Suppress the rest with annotations

 @SuppressWarnings("PMD.UnusedLocalVariable")

Hacking a Script

Let’s add a simple shell script that will clean the output of the command and then do sort and count so we get a nice output:

source_code_health.sh

if [ -z "$1" ]; then
  echo "Usage: source_code_health.sh <module to analyse>.
  exit 1
fi

mkdir -p "code_health"

mvn pmd:check -Ppmd-full -pl ":$1" > result.pmd
awk '/\[INFO\] PMD Failure/ {print $0}' result.pmd | sed 's/.*Rule:\([^ ]*\).*/\1/' | sort | uniq -c | tee "code_health/code_health_$1_$(date +'%m-%d-%Y')"

And here is the output result:

➜  my-project git:(feat/code_health) ./source_code_health.sh project-id
AtLeastOneConstructor
AvoidDuplicateLiterals
AvoidFieldNameMatchingMethodName
AvoidFieldNameMatchingTypeName
AvoidLiteralsInIfCondition
CallSuperInConstructor
CollapsibleIfStatements
CommentDefaultAccessModifier
DataClass
ExcessiveParameterList
ExcessivePublicCount
ImmutableField
LawOfDemeter
LiteralsFirstInComparisons
LocalVariableCouldBeFinal
LongVariable
MethodArgumentCouldBeFinal
MissingSerialVersionUID
NullAssignment
OnlyOneReturn
PrematureDeclaration
ShortVariable
SignatureDeclareThrowsException
TooManyFields
TooManyMethods
UnnecessaryCaseChange
UnnecessaryConstructor
UnnecessaryLocalBeforeReturn
UseLocaleWithCaseConversions
UseObjectForClearerAPI
UseUtilityClass

The file is also stored in code_health directory with a date stamp allowing us to commit and track how things evolve.

Next Steps

It would be interesting to add a git-hook and ci/cd step that compares the previous code health with the current.

We have started separating the rule violations into lots and assigning them to developers at the end of a sprint. This will effectively allow us to parallelize the work and measure the progress with the new source_code_health.sh script.

Archunit

The other tool we used to improve code quality was ArchUnit which is basically a unit testing framework for your architecture.
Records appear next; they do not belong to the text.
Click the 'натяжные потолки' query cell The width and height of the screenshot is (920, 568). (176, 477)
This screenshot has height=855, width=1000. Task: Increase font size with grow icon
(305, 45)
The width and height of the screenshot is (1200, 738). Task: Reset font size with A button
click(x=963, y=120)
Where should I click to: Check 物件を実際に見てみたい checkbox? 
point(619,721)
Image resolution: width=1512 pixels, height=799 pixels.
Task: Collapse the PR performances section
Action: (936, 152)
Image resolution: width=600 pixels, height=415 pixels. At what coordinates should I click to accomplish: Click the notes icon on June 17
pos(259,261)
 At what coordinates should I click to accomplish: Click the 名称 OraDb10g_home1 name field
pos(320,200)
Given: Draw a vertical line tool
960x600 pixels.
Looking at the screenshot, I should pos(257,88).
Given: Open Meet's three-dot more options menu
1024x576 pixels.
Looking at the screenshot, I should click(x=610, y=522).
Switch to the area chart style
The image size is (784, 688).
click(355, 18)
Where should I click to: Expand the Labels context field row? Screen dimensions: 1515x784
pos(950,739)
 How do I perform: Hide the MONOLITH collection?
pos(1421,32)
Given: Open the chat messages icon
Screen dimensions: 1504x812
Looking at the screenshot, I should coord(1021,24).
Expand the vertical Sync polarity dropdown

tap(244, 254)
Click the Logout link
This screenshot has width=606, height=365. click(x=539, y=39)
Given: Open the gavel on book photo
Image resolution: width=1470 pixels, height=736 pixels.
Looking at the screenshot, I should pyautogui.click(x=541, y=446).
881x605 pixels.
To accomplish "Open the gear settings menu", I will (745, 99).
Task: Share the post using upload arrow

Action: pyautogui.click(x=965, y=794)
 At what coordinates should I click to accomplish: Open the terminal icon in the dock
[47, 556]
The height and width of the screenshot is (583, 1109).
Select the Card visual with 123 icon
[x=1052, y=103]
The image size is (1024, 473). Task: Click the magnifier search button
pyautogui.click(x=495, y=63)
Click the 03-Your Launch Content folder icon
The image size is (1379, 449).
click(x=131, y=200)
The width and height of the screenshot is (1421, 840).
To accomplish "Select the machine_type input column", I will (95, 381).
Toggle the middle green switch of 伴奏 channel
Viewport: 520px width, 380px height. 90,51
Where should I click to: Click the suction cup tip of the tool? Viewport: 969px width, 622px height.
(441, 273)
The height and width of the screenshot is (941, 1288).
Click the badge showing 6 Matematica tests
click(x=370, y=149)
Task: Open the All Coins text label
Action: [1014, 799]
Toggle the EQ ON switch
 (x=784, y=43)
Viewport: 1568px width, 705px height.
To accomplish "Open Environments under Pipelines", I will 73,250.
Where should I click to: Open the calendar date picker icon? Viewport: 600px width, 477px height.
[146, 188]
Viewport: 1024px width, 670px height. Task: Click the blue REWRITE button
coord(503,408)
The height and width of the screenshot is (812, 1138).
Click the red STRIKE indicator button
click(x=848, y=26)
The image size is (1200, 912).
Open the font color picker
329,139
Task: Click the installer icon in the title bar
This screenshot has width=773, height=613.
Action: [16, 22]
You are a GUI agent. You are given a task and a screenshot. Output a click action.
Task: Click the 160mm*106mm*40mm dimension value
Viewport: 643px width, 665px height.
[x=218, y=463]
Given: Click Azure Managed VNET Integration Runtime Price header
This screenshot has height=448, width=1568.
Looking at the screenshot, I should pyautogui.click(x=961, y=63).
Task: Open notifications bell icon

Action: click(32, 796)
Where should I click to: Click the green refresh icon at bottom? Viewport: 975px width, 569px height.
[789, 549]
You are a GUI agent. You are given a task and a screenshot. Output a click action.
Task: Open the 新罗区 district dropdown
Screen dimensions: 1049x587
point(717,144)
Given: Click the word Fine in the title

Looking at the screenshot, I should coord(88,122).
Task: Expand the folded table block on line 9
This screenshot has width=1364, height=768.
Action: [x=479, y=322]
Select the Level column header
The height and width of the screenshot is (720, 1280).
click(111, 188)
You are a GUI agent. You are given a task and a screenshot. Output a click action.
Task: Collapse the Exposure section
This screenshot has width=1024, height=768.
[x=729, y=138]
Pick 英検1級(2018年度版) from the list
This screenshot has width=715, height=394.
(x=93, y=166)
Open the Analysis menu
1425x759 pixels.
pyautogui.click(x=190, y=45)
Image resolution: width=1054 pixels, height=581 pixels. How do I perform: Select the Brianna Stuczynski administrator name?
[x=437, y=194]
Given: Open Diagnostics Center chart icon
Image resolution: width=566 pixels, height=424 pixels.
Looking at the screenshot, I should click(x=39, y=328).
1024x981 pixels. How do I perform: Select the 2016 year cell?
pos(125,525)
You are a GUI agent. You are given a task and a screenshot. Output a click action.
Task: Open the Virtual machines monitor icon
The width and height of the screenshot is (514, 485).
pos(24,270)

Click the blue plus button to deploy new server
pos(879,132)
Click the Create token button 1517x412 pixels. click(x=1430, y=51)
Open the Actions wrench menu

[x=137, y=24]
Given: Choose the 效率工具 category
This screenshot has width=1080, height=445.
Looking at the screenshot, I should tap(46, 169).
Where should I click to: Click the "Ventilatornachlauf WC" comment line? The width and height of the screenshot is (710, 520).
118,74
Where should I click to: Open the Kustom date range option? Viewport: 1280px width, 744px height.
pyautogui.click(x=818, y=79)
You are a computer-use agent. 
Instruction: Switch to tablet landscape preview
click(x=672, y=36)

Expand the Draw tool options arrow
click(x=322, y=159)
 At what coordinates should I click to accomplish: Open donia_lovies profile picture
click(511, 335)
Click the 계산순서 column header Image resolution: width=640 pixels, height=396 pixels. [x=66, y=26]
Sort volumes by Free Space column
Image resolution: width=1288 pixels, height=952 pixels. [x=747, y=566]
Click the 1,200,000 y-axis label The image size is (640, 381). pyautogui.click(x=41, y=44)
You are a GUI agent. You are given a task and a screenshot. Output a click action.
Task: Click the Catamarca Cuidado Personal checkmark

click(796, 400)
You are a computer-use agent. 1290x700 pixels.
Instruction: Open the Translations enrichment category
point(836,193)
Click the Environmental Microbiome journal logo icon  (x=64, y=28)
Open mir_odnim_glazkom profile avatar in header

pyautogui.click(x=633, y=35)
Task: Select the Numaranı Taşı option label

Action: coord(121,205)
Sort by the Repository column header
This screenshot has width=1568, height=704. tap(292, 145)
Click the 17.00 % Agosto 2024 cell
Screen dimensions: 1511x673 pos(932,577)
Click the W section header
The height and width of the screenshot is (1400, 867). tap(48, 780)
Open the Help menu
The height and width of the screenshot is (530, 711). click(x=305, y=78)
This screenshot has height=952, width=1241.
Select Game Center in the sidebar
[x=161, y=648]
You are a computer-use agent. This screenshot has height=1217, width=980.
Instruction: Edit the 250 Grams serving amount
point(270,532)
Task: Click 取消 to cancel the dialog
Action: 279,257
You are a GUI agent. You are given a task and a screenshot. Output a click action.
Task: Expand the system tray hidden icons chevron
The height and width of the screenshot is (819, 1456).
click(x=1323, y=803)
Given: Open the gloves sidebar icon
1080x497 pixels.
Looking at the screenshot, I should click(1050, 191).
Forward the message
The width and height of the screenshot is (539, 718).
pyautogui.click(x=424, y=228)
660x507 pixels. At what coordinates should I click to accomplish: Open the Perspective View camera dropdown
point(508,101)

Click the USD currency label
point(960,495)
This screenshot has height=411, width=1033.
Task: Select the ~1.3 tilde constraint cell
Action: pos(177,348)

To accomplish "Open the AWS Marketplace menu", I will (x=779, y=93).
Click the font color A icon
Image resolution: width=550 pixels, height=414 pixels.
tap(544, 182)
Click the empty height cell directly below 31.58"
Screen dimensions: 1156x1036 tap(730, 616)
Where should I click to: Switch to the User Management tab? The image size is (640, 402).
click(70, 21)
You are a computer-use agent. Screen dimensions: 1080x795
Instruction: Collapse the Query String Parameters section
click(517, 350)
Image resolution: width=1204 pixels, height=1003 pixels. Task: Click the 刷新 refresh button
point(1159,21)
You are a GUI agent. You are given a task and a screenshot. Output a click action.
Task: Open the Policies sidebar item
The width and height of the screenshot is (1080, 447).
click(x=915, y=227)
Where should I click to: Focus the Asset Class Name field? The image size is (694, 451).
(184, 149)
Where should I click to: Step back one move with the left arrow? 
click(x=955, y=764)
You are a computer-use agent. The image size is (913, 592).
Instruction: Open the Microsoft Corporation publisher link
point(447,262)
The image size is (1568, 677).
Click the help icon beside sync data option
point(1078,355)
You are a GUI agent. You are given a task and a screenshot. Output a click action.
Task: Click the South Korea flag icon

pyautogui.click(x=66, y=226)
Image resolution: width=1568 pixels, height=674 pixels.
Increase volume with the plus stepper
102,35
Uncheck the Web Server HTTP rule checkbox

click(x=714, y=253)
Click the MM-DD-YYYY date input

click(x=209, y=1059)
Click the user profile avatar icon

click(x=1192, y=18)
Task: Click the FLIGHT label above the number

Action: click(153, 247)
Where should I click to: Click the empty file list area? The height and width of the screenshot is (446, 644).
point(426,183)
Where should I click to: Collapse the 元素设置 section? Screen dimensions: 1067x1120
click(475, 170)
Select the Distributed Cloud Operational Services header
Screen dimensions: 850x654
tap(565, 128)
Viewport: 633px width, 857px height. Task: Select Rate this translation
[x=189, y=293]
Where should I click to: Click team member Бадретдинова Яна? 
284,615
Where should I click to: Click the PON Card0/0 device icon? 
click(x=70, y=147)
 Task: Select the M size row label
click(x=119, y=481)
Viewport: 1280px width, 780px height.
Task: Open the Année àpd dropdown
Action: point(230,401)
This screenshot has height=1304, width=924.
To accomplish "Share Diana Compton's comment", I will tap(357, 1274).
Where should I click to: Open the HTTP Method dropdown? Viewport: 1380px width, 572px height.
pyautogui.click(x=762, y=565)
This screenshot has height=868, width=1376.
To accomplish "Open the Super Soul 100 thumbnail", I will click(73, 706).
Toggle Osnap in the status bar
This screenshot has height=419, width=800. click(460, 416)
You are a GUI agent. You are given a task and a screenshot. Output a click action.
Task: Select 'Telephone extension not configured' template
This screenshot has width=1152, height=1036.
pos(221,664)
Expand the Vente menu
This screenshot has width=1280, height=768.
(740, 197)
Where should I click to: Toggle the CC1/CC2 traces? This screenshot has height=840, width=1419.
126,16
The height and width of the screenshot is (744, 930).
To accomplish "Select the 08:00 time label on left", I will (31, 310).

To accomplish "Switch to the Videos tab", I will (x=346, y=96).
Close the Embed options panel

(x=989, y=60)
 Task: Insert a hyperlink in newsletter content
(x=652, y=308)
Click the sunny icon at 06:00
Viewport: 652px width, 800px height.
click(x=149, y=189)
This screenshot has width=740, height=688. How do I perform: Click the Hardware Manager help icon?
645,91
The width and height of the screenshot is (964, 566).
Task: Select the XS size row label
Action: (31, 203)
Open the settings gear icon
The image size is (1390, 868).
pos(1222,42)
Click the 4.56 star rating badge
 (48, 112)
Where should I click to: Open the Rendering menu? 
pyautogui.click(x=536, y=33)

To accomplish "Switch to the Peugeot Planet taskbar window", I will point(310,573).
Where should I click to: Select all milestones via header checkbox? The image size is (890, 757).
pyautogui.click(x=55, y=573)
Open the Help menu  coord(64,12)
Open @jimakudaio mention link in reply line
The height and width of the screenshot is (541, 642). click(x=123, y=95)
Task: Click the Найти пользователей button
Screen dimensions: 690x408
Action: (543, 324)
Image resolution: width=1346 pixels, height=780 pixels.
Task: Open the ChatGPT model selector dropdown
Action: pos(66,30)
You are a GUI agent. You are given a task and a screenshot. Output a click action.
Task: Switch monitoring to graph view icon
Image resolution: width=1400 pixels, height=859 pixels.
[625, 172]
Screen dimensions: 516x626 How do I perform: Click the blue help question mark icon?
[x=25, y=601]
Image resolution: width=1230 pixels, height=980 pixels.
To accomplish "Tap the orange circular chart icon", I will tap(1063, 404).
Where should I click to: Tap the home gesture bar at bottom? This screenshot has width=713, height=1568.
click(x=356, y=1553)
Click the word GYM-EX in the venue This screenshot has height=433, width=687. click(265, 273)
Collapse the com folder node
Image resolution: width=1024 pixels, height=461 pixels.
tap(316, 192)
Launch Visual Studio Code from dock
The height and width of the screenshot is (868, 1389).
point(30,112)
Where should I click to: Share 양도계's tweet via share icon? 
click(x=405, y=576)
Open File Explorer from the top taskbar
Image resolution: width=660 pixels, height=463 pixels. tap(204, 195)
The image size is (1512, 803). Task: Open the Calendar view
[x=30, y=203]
Of course we faced the same issue when we tried implementing our first rules. For example, there were tens of classes that did not respect our newly established rule that no Command class should reside outside of com.project.application package.

So instead of completely scrapping that rule or spending days on refactoring we ended up ignoring the list of offending classes by using the Archunit ImportOption API:

@DisplayName("Command Handlers")
class CommandHandlersArchTest {
  List<String> badClasses = List.of(
      AccountHandler.class.getSimpleName(),
      CompanyHandler.class.getSimpleName(),
      ...
      and many others
      ...
  );

  ImportOption knownBadFiles = (Location location) -> {
    for (String badClass : badClasses) {
      if (location.contains(badClass)) {
        return false;
      }
    }

    return true;
  };

  @Test
  @DisplayName("Should be in the application layer")
  void noCommandsOutsideAppLayer() {
    JavaClasses importedClasses = new ClassFileImporter()
        .withImportOption(knownBadFiles)
        .importPackages("com.project");

    ArchRule rule = classes().that().implement(Command.Handler.class).should()
        .resideInAPackage("com.project.application");

    rule.check(importedClasses);
  }
}

Once again we ended up with a rule that protects any newly added code and that clearly lists the remaining work to be done on the legacy. We can now easily divide it among colleagues and advance in small increments whenever we have free time.

Conclusion

When facing a big legacy codebase that needs improvement we need to divide and conquer the problem by finding a way to improve the code incrementally and measure the difference between each increment.

Do any alternative or better solutions exist for the problems discussed in this article ? Probably yes (PMD incremental checks maybe). It is however worth noting that even with rudimentary scripting knowledge it still relatively easy to hack a shell script and achieve the end goal albeit adding some manual steps.

Notes and References

PMD check plugin: https://docs.pmd-code.org/latest/pmd_userdocs_tools_maven.html ↩
Archunit user guide: https://www.archunit.org/userguide/html/000_Index.html ↩